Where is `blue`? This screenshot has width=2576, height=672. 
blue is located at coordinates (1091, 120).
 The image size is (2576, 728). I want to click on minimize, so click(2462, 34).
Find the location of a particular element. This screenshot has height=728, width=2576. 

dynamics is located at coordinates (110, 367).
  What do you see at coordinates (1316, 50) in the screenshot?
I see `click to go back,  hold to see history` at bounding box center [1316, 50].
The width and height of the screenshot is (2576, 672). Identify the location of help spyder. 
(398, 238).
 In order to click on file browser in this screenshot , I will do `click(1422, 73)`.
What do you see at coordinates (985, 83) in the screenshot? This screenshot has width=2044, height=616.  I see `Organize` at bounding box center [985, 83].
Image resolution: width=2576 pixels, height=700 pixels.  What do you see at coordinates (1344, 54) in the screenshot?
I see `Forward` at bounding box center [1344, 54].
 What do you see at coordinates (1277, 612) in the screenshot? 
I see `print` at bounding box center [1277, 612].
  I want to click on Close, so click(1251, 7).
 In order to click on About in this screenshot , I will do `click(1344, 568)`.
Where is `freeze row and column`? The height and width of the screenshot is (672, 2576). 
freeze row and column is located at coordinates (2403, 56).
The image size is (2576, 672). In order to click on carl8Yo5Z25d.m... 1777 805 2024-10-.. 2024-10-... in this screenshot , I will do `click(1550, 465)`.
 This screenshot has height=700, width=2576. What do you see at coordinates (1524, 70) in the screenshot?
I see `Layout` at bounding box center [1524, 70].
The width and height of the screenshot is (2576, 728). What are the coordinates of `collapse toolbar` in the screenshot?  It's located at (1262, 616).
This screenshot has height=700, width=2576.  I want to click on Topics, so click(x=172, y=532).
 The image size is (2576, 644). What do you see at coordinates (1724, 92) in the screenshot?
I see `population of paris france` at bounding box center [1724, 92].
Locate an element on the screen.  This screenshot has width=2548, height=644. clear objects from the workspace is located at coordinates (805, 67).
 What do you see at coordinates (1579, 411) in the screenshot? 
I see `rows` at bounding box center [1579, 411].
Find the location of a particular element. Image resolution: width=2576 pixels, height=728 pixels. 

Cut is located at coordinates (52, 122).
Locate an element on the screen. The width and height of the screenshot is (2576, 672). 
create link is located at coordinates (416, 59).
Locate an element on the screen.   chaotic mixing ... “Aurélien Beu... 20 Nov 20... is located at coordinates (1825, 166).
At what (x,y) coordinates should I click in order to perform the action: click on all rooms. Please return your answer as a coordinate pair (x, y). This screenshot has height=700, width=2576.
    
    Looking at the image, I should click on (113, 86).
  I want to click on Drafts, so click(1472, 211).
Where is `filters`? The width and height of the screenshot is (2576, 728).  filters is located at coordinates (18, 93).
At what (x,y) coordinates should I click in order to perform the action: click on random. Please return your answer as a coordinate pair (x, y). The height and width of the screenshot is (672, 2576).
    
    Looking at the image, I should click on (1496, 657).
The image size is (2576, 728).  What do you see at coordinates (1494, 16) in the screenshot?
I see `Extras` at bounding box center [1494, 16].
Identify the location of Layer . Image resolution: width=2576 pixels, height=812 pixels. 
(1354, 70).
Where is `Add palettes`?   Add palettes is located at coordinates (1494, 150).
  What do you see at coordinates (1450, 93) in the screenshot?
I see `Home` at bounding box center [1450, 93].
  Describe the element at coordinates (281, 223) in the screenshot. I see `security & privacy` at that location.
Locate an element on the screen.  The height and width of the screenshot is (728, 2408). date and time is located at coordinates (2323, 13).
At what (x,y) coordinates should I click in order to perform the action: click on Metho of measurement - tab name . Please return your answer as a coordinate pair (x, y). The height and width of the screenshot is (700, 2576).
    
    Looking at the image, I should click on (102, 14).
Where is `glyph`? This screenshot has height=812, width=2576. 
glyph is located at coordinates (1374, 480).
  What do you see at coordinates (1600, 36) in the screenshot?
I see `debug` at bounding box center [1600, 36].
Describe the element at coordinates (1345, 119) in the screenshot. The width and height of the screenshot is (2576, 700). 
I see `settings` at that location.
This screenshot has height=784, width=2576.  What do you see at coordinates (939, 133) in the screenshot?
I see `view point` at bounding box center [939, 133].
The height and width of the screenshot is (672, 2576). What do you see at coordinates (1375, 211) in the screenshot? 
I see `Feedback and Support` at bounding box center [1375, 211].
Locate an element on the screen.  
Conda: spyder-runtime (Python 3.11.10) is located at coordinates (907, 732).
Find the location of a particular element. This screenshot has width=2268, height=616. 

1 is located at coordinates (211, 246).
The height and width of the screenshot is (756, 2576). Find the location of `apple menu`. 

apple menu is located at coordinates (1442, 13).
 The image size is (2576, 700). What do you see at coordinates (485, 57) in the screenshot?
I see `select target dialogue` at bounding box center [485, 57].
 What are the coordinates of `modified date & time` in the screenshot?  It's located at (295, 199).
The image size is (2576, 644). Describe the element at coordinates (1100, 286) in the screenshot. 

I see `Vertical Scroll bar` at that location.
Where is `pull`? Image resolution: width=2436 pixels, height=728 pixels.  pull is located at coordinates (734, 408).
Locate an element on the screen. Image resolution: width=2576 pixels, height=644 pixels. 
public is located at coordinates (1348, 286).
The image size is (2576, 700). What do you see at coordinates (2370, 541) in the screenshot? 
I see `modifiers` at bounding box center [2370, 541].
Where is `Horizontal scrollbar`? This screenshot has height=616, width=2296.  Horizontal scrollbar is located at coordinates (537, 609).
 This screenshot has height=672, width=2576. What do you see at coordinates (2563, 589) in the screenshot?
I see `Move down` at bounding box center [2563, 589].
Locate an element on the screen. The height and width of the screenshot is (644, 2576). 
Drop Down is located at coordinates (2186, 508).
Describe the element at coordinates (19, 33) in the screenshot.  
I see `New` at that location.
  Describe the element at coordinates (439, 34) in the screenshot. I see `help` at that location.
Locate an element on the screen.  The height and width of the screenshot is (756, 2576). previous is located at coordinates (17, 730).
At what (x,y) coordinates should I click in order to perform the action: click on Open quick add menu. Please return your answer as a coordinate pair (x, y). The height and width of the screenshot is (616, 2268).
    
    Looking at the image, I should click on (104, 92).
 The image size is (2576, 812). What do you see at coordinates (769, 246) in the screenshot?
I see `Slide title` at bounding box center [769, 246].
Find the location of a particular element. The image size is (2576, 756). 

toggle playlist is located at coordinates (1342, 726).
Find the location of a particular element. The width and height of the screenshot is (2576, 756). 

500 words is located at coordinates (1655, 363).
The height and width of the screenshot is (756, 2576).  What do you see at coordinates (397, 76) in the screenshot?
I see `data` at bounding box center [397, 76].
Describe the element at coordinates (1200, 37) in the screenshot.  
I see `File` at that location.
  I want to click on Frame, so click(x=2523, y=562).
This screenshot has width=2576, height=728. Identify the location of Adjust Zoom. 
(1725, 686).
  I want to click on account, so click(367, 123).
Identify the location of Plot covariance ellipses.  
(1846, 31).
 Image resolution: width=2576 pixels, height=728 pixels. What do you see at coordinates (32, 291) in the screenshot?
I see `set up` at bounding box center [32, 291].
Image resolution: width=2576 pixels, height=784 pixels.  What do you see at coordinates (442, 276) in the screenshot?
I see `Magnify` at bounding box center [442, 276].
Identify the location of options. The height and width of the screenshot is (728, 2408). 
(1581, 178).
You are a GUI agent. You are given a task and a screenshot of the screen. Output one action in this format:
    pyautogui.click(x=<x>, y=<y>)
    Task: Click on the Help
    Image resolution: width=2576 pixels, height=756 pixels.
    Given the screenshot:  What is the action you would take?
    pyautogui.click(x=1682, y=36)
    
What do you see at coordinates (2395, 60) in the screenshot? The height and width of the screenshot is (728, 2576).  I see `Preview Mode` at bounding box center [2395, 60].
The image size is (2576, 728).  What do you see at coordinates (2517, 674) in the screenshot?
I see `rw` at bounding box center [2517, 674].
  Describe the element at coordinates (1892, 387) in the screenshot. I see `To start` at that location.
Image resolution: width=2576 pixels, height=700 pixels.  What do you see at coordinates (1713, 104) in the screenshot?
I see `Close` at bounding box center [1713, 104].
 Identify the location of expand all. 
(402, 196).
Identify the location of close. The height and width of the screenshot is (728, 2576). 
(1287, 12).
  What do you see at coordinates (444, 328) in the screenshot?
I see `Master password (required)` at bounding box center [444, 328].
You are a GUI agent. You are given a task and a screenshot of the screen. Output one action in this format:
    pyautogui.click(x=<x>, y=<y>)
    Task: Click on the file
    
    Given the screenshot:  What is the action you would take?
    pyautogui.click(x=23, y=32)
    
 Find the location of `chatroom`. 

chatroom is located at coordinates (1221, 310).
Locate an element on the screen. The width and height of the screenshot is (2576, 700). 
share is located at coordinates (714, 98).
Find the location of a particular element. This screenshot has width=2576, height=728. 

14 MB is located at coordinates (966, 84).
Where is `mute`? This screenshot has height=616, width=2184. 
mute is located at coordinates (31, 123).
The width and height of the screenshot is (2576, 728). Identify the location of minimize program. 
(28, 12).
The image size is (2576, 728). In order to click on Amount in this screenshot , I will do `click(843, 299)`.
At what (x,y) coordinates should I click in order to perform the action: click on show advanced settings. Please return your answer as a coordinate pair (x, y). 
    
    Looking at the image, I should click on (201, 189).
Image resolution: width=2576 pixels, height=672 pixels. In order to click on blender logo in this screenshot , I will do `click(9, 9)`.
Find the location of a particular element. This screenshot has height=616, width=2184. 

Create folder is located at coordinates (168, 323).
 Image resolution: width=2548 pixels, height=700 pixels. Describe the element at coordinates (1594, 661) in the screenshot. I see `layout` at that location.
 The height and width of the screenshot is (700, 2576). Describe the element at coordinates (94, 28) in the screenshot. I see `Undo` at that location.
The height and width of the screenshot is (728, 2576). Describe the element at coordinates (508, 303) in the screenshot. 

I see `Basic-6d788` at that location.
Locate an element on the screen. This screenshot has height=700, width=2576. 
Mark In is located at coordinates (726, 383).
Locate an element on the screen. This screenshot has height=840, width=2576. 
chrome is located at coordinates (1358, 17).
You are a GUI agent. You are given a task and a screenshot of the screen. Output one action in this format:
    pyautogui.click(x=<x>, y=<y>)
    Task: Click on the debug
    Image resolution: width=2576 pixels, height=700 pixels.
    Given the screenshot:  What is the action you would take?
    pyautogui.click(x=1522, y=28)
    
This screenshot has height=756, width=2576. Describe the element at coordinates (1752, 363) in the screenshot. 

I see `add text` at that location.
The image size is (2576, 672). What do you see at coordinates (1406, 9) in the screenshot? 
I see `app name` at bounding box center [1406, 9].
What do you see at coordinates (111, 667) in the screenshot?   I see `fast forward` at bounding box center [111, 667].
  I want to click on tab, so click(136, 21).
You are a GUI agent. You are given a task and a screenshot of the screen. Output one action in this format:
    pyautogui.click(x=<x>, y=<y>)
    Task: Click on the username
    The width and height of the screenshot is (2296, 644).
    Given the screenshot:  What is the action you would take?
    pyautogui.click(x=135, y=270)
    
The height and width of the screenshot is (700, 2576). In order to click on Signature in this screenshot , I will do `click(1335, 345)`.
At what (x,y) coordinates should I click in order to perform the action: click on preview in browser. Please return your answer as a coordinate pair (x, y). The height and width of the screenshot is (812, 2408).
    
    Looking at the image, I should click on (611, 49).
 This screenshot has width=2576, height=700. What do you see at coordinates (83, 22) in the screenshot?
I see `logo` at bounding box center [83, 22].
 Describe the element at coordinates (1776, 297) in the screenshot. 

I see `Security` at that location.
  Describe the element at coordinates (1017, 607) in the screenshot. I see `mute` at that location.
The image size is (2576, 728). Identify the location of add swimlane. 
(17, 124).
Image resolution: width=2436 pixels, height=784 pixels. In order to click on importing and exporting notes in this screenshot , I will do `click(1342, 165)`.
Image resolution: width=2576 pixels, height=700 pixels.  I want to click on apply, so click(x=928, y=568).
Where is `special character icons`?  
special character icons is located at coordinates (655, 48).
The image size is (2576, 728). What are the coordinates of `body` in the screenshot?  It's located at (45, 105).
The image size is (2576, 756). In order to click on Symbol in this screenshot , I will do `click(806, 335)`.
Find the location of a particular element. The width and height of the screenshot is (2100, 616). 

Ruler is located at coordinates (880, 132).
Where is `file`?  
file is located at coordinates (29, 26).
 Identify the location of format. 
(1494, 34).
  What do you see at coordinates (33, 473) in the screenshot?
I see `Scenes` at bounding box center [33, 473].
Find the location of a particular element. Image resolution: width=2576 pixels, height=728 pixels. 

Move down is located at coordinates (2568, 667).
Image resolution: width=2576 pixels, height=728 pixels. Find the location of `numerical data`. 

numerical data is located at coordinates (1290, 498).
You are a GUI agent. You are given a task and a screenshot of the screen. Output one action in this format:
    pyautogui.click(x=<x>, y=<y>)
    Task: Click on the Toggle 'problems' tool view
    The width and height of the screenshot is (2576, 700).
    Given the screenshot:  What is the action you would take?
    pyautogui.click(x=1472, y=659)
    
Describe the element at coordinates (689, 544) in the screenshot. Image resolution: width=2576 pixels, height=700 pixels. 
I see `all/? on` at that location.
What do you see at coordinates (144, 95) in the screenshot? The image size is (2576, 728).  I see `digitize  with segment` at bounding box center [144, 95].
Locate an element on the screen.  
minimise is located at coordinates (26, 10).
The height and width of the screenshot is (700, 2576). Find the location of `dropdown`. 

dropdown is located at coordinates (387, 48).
=====
» **WORK INSTRUCTIONS**
Output, without any change, the stretch of the records above from their start through the line containing "What do you see at coordinates (985, 83)", including that line.

» **RESPONSE TO THIS TASK**
Where is `blue`? This screenshot has width=2576, height=672. 
blue is located at coordinates (1091, 120).
 The image size is (2576, 728). I want to click on minimize, so click(2462, 34).
Find the location of a particular element. This screenshot has height=728, width=2576. 

dynamics is located at coordinates (110, 367).
  What do you see at coordinates (1316, 50) in the screenshot?
I see `click to go back,  hold to see history` at bounding box center [1316, 50].
The width and height of the screenshot is (2576, 672). Identify the location of help spyder. 
(398, 238).
 In order to click on file browser in this screenshot , I will do `click(1422, 73)`.
What do you see at coordinates (985, 83) in the screenshot? This screenshot has width=2044, height=616.  I see `Organize` at bounding box center [985, 83].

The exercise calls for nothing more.